DATA FOR PROCESSING —
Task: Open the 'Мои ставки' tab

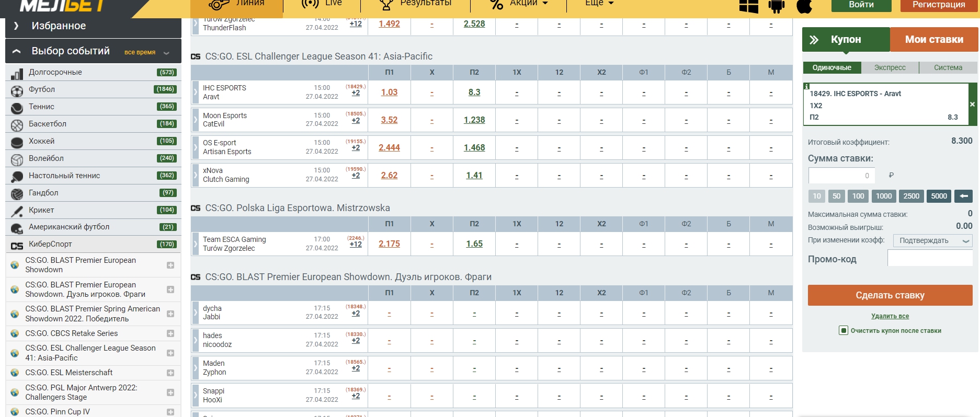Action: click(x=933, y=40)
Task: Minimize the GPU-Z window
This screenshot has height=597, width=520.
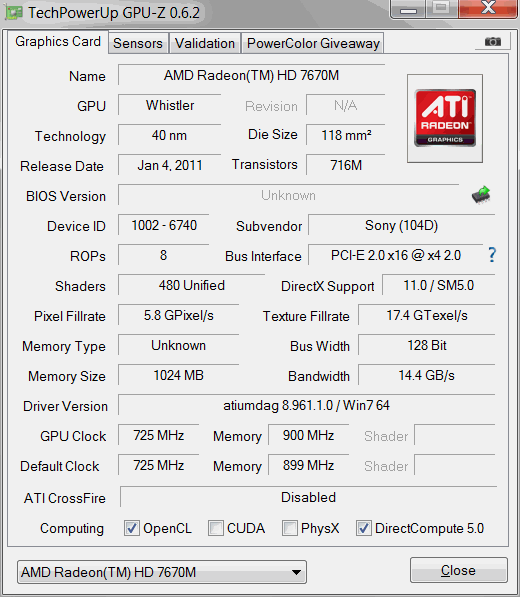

==

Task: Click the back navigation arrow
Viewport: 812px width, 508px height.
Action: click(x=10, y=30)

* * *

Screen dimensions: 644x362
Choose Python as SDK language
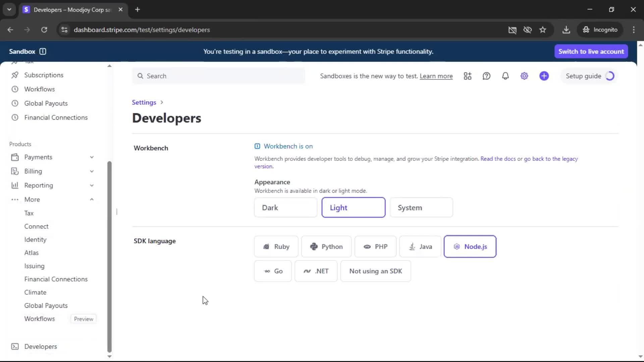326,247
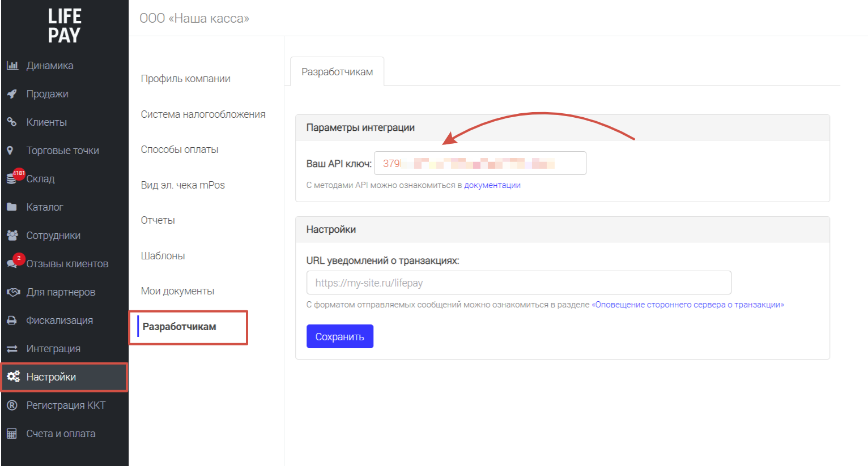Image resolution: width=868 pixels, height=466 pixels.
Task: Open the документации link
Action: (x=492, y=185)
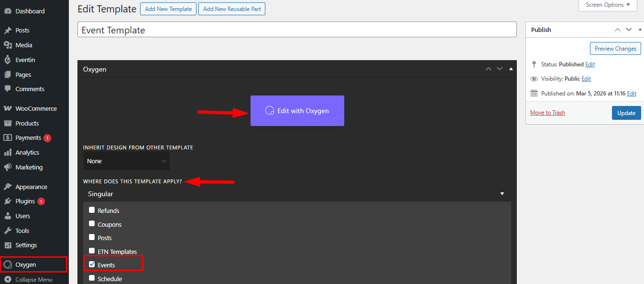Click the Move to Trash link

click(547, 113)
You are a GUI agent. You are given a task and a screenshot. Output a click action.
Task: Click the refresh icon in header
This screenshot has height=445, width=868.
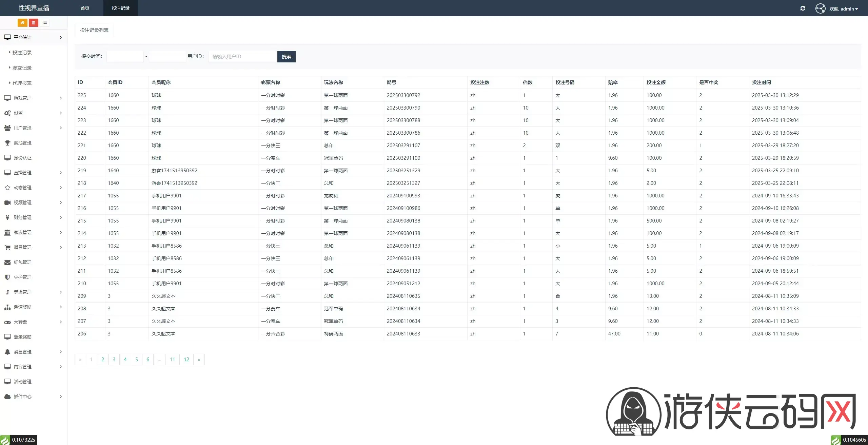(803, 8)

WHAT TO WORK ON — Could you print the lines from the one containing "Task: Open the 'Мои ставки' tab" through the one containing "This screenshot has height=597, width=520.", both included, and leave out the pictures?

OUTPUT FOR THIS TASK —
Task: Open the 'Мои ставки' tab

Action: click(x=933, y=40)
Task: Minimize the GPU-Z window
This screenshot has height=597, width=520.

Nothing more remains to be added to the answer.